前立腺がんの手術は現在、手術支援ロボットを使った「ロボット支援手術」が主流になっているが、他に放射線治療や薬物治療もある。前立腺がんでのロボット支援手術を2006年に国内で最初に手掛け、累積手術数で国内1位(ランキングは「週刊ダイヤモンド」10月19日号第一特集『選ばれるクスリ・医者・病院』に掲載)の吉岡邦彦医師(板橋中央総合病院ロボット手術センター長)が治療の選び方について語った。(聞き手/ダイヤモンド編集部副編集長 臼井真粧美)
手術選択「今はもうロボット一択」
性機能温存は技量が影響する
――吉岡先生によるロボット支援手術の症例数は2000例。なぜずばぬけて多いのですか。

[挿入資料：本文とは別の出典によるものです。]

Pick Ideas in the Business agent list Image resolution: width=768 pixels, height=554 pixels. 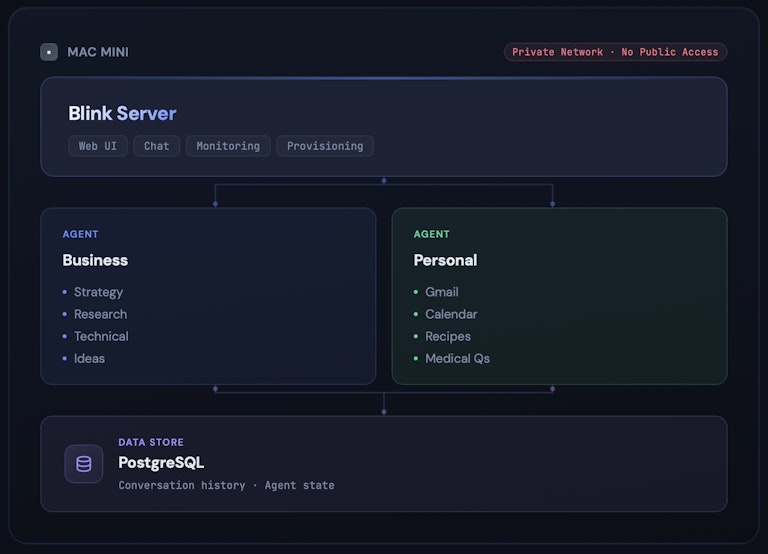pos(89,358)
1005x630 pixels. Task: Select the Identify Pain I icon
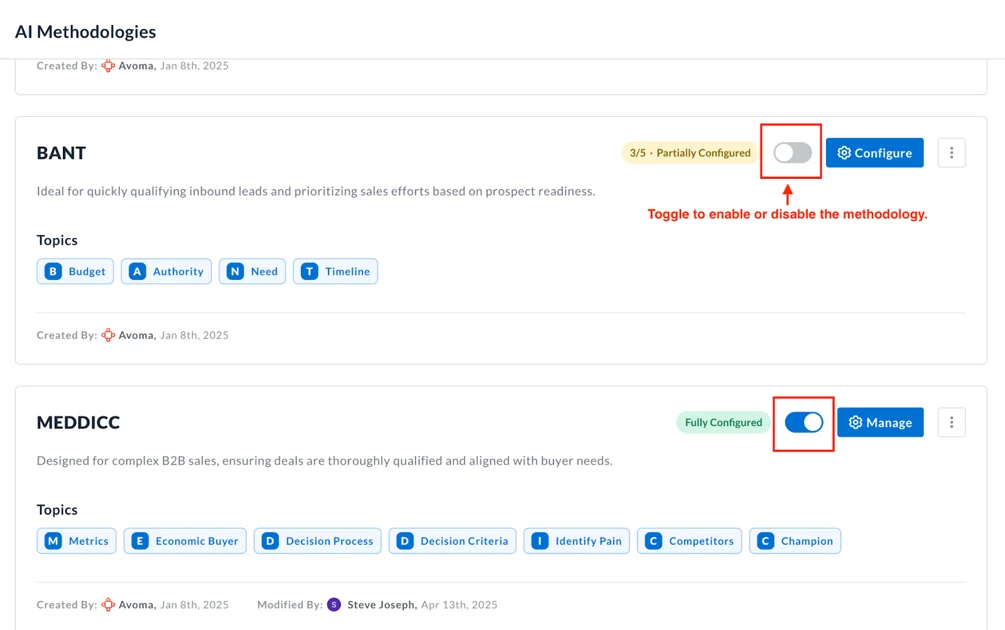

もともと開放(開腹)手術が得意かつ大好きで、東京医科大学に勤務していたときから手術担当みたいな感じでした。国内で他の医療機関が(前立腺がんのロボット支援手術を)やっていない頃、海外で行われているという事情を知った患者がやって来ました。他の医療機関が始めてからも難しいケースの患者が送られてきました。東京医大のときに1400例はやっているんです。
――前立腺がんの治療法には手術、放射線治療、薬物治療がありますが、それぞれで選択肢が増えています。手術には大きく分けて、メスで切り開く開腹手術、腹部に小さな穴を開けてカメラや手術器具を挿入する腹腔鏡手術、腹腔鏡手術をロボットが支援することで進化させたロボット支援手術があります。患者はどのように選択すればいいと考えますか。
手術にはその三つの選択肢がありましたけど、今はもうロボット一択です。
――ロボット支援手術一択?
前立腺がんにおいてはロボット一択。ロボットがない医療機関は開放手術や腹腔鏡手術をやる。
――ロボットにメリットがあるということですか。
よく言われているのは、傷が小さいので術後の回復が早い。日本だと10日ぐらいの入院です。退院するときは「ゴルフ、明日行きたかったら行ってください」と言っています。「体は元気になっています」ということです。
――性機能を温存したい場合の手術もやはりロボットですか。
前立腺がんでは、神経温存(勃起神経を残す性機能温存)をやっていい症例と、がんを取り残すなどのデメリットが起こりそうな症例があります。温存しても比較的安全かどうかなどを患者に説明し、その上で温存術式をしたケースに限定していえば、ロボット支援手術の方が上ですね。
ただ、これも術者の技量によります。術者の手腕はどの術式でも影響してきます。
ロボット支援手術をやっている人がみんなうまいかといえば、そんなことは全然ない。うまい人で比べたら、ロボットの方が他の手術よりうまくなるということです。道具がいいから。